“只是有点吗?可我已经特别想你了。”宋秋寒轻笑道。
林春儿喜欢与宋秋寒这样聊天,她二十四五岁的时候并不是平和的人。她愤怒、脆弱、不堪一击。彼时奶奶刚刚去世,她送别了世上最后一个至亲的人,陷入了无止境的黑暗之中。那时她只有时清霖,特别特别爱她的时清霖,以朋友之名陪在她身边三年的时清霖,他们确定关系那天高兴的手舞足蹈的时清霖。她以为时清霖不会离开她,她把最坏的自己袒露在他面前,可这世界上没有什么会永垂不朽。
林春儿觉得是自己吓跑了他。她曾全心全意信任过他,她以为相爱的人会彼此治愈。或者说,她以为时清霖会治愈她。她不该那样的,不该指望别人能治愈她。也不该指望一个人能承受她所有的坏而不逃跑。
没有人生来就懂爱情。
林春儿挂断电话后看到时清霖加她好友,她拒绝了。而后收到一条陌生号码发来的短信:
我是清霖,望惠存。如有机会,叫上你男朋友一起出来喝一杯。
林春儿觉得时清霖这人挺怪的。他一直是一个怪人。彼时喜欢他的女生那么多,他偏偏对她好。那时她爱摇滚乐,背着帐篷看各种音乐节,有时梳着清爽的马尾,有时画着奇怪的妆。时清霖就跟在她身边,他明明不喜欢女生这样,却还是要容忍她。
她被丢到台上唱歌,他就找来一束花上台送给她,在一片歌声之中拥抱她。
她满世界跑,他则记下她的航班号,她的航班是晚点还是取消,他比她还要清楚。
她吃东西的喜厌他记得清清楚楚,一改他原本的口味,只顺着她意。
是有好的记忆的。不全然是糟糕的记忆。时清霖真的对她好过。
林春儿是动过心的。她爱过时清霖。在她觉得她不配拥有任何形式的亲密关系之时,时清霖就那么陪着她。对她那么好,好到她以为是父亲附体到他身上了。好到林春儿想报答他。

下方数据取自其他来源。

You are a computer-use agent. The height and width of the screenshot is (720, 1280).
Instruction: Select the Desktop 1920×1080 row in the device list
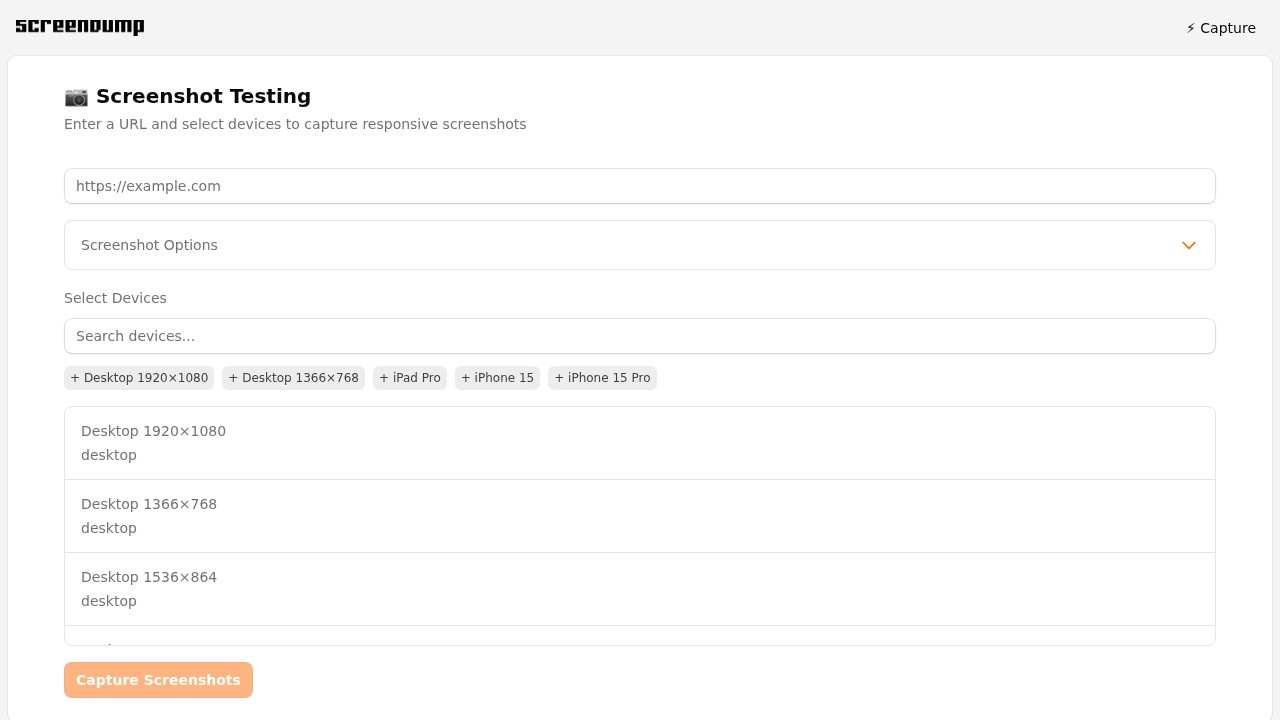click(640, 443)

林春儿想起那段往事,也觉得唏嘘。她猛然想起公益行时那笔他们并未去查的神秘捐款,还有直播间里实名问候她的话,倒是有些像时清霖的手段。但她并没有问他。
“晚安。”是发给宋秋寒。
宋秋寒呢?破天荒发来一张照片,他在健身房里,汗湿的衣裳贴在他的身上,身体轮廓清晰可见。是在晚上与日本的男同事吃饭之时,他们说起如何与妻子长久保持新鲜感,其中一个结婚十几年的男同事突然说:“试试暧/昧照片。”他们还讲了很多很多方法,宋秋寒讲的少,却一一记下了。
发照片之前也给自己加油半晌,生怕林春儿误以为他被盗号而拖黑他,照片发了忙跟上一句话:“你早点睡,我在健身。”
林春儿咬着指尖,突然笑出声来。宋秋寒有点可爱,他明明在诱/惑她,可又不谙其道,试探的触角刚刚伸出来,又缩了回去。于是她跳下床,将身上的宽大T恤脱掉,换了一身薄如蝉翼的吊带睡裙,细细的带子垂在光滑的背上,身前的春光不必赘述,总之是说不出的好看。她找了个角度拍了张照片,发给了宋秋寒。也学他说话口吻:“那你好好健身,我要睡了哦。”
宋秋寒以为林春儿睡了,正在举铁,听到手机一声响,将器械放下拿过来看。血液瞬间涌到头顶,幸好天色已晚,健身房只有他一个人,却也足够要命了。回她一句:“你等等。”
“嗯?”
“先别睡,等我回房间。咱们消息到了这种程度,不做点什么太可惜了。”宋秋寒逗她。
“我不。晚安。”林春儿将手机丢到一旁,有来有往一个回合就够了。她在黑暗中闭着眼,想到宋秋寒可能会有的窘态,又噗嗤笑出声。